Он взглядом прочесывает людное кафе.
– Смотри, сейчас ни одна душа не может знать наверняка о твоем существовании. Но после того, что произойдет на этой неделе, все может измениться. Англичане – злопамятный народ. Если ты дашь им малейший шанс, их службы безопасности бросят на тебя все силы и не остановятся.
– Значит, дело важное?
– Чрезвычайно. Наши заказчики не из тех, кто с легкостью принимает такие решения, но этот человек должен быть ликвидирован.
Она пальцем выводит букву V в чае, разлитом на меламиновой столешнице.
– Мне порой любопытно, кто они, наши заказчики.
– Это люди, которые решают, как будет написана история. Мы – их солдаты, Оксана. Наша работа – формировать будущее.
– Оксана мертва, – шепчет она.
– А Вилланель должна остаться в живых.
Она кивает, и даже в зимнем тусклом свете кафе заметно, как сияют ее глаза.
Позднее, стоя высоко над Саут-Одли-стрит в Мейфэре, она смотрит на запад. За окном во всю стену – сумеречное небо цвета умбры и серые деревья. Снежинки, задевая за стекло, беззвучно несутся вниз.
Квартира на верхнем этаже зарегистрирована на одну финансовую группу. Там навороченный телевизор и современный музыкальный центр, которые Вилланель не нужны, и полная кухня еды – запасы, к которым она лишь слегка притронется. Большую часть двух следующих суток она проведет в ожидании здесь, в спальне, сидя – как и сейчас – в белом кожаном кресле от Чарльза Имза. Бывают моменты, когда ей нравится боль одиночества. Но сейчас она чувствует лишь ровную пустоту – ни счастья, ни грусти. Она ощущает, как в ней нарастает волна, эхо грядущей операции. Константин выполнит свою работу, но в итоге останутся лишь она, и Кедрин, и тот самый миг.
Она касается пальцем губы, еле заметной кромки шрама.
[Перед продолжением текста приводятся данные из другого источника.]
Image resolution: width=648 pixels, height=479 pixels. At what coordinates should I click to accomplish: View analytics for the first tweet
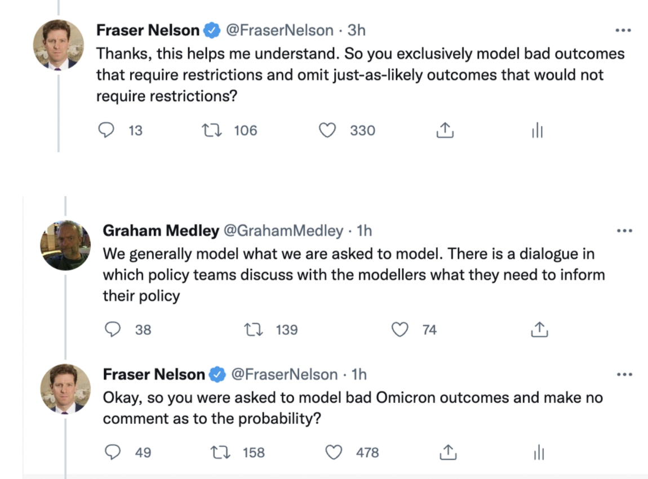537,131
Ей было шесть, когда отец привел Калифа. Выгнанный прежними хозяевами охотничий пес привязался к Оксаниной матери, которая уже тогда тяжело болела. Оксана хотела, чтобы Калиф любил и ее, и однажды забралась на железную кровать, где мать проводила свои становящиеся все мучительнее дни и ночи, и уткнулась лицом в собаку, свернувшуюся на тонком одеяле. Оскалившись и злобно зарычав, пес вонзил в нее острые клыки.
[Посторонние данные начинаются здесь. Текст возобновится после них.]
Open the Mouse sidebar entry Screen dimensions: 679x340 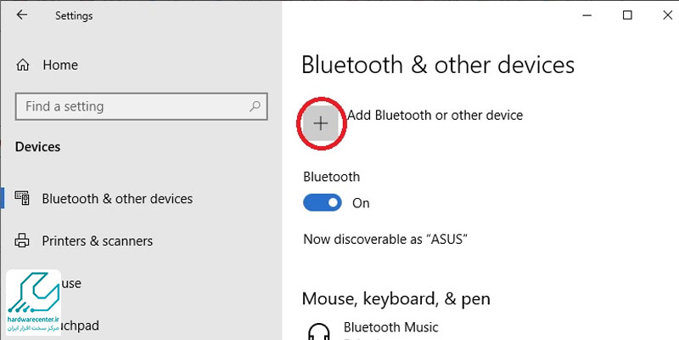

Было много крови, и разорванная Оксанина губа, которую без обезболивающих латал студент-медик из соседней квартиры, заживала медленно. Другие дети изумленно пялились на нее, а к тому моменту, когда рана стала почти незаметной, мать Оксаны уже умерла, отец уехал в Чечню, а ее саму отдали на милость и попечение сахаровского детдома.